● **Goal A**:
Copy out, word for word, the records starting with the line containing "You are a computer-use agent." and continuing through the line containing "(x=1181, y=611)".

15 of the Greatest Breakup Songs

Written by on December 1, 2021

When you’re going through a break-up, nothing hits quite like sad songs

And no song could be truly devastating without some heartbreaking lyrics. From Frank Ocean to Phoebe Bridgers, some artists just really seem to understand our occasional need, as listeners, to cry it out to a great piece of music. Let’s get into it!

First up, of course we have some Frank Ocean.

1. Bad Religion – Frank Ocean

Bad Religion” is definitely one song of Ocean’s that I’ve streamed on repeat — the slow pacing, the melancholic instrumentals, and the earth-shattering lyrics are addictive when you’re already feeling sad. The usage of his journey during a usually monotonous experience, a taxi ride, as a vessel for his heartbreak is a brilliant lyrical move.

It’s a, it’s a bad religion / To be in love with someone who could never love you.

“Bad Religion”, Channel Orange (2012)

2. Someone Great – LCD Soundsystem

LCD Soundsystem‘s entire Sound of Silver album is phenomenal, but two of its songs are genuinely devastating. “All My Friends” is heart-wrenching because it addresses the tragic parts of growing older, though, not because it’s about a breakup. “Someone Great” on the other hand? Hits the nail right on the head in that aspect.

There shouldn’t be this ring of silence, / But what are the options? / When someone great is gone.

“Someone Great”, Sound of Silver (2007)
LCD Soundsystem, courtesy of The Ringer

3. Les – Childish Gambino

Oh, Childish Gambino. This album (Camp, 2011) is gut-wrenching and a bop all at once. This specific song is the perfect combination of catchy and tragic; I’m not sure exactly why it’s so devastating to listen to after a breakup, but I can tell you from firsthand experience that “Les” is made for this list.

Nobody else matters girl and / We’re kissing in the bathroom … I hope nobody catch us / But I kind of hope they catch us anyway.

“Les”, CAMP (2011)

4. I Bet on Losing Dogs – Mitski

Most of Mitski‘s work is pretty melancholy, but this song is definitely made specifically for breakup listening. She illustrates a complex relationship, comparing it (and her past relationships) to betting on losing dogs. Maybe she just tends to root for the underdog, but it definitely sounds like she gets into relationships which are doomed from the start. “I Bet on Losing Dogs” is the perfect song for mourning a relationship that you realize probably should have just never happened.

Where I’ll be looking in their eyes when they’re down / I’ll be there on their side / I’m losing by their side.

“I Bet On Losing Dogs”, Puberty 2 (2016)
Mitski, Ebru Yildiz, courtesy of NPR

5. Terrence Loves You – Lana Del Rey

Terrence Loves You” is possibly the greatest heartbreak song of all time — or at least of Lana Del Rey‘s discography. Honestly, the whole Honeymoon (2015) album is pretty mournful in tone, but this song takes the cake for me. The achingly slow tempo is like salt in the wound when combined with the lyrics. It’s beautiful.

● **Records**:
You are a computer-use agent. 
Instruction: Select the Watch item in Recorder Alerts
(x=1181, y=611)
* * *
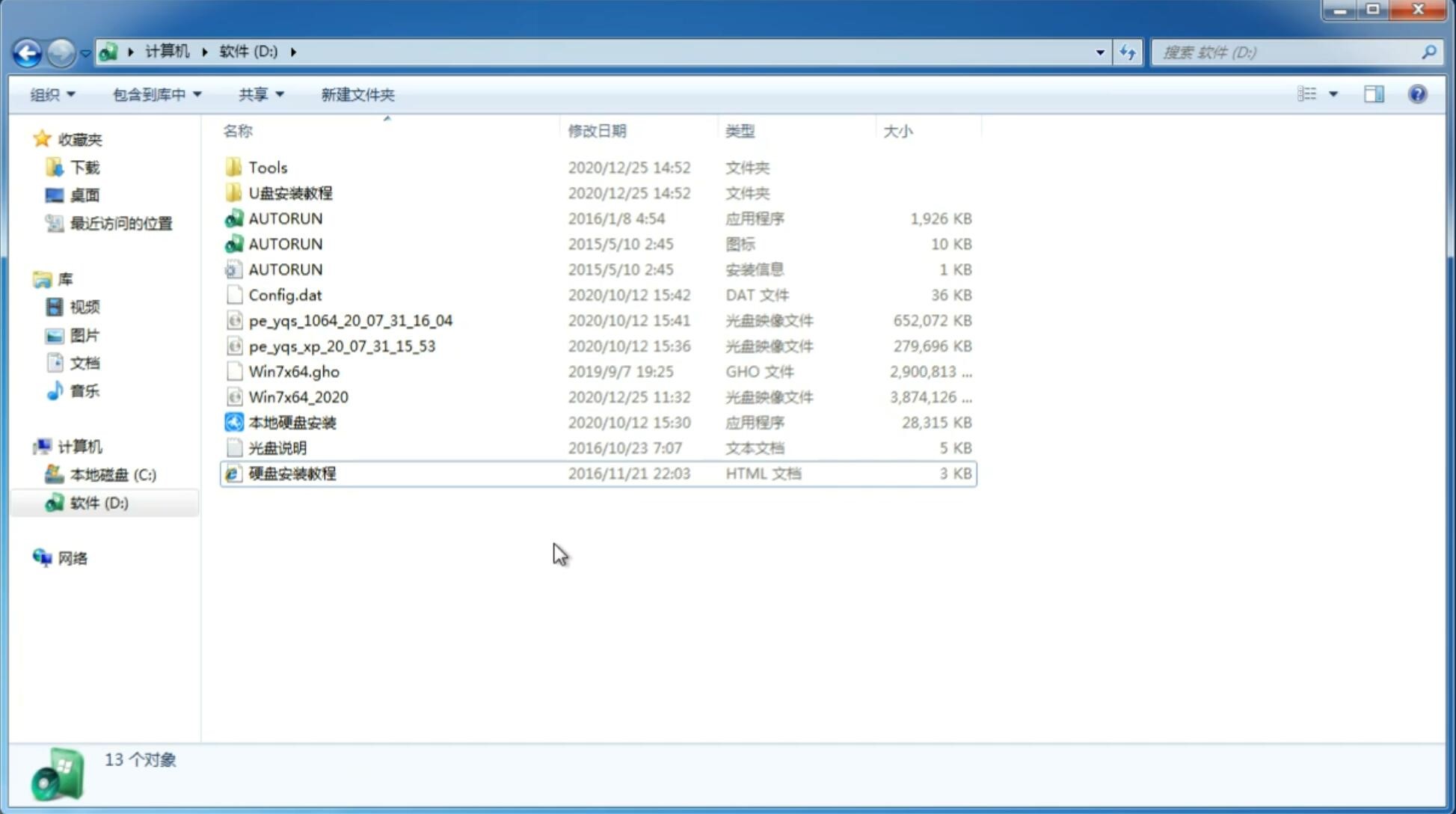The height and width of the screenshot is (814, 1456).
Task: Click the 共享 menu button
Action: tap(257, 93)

● **Goal B**:
Answer these about the breakup songs list, one per line:
(i) Which album and year are given for "Someone Great"?
(ii) What everyday experience does Frank Ocean use as a vessel for his heartbreak in "Bad Religion"?
(iii) What does Mitski compare her relationships to in "I Bet on Losing Dogs"?

● **Correct result A**:
You are a computer-use agent. 
Instruction: Select the Watch item in Recorder Alerts
(x=1181, y=611)

● **Correct result B**:
(i) Sound of Silver (2007)
(ii) A taxi ride
(iii) Betting on losing dogs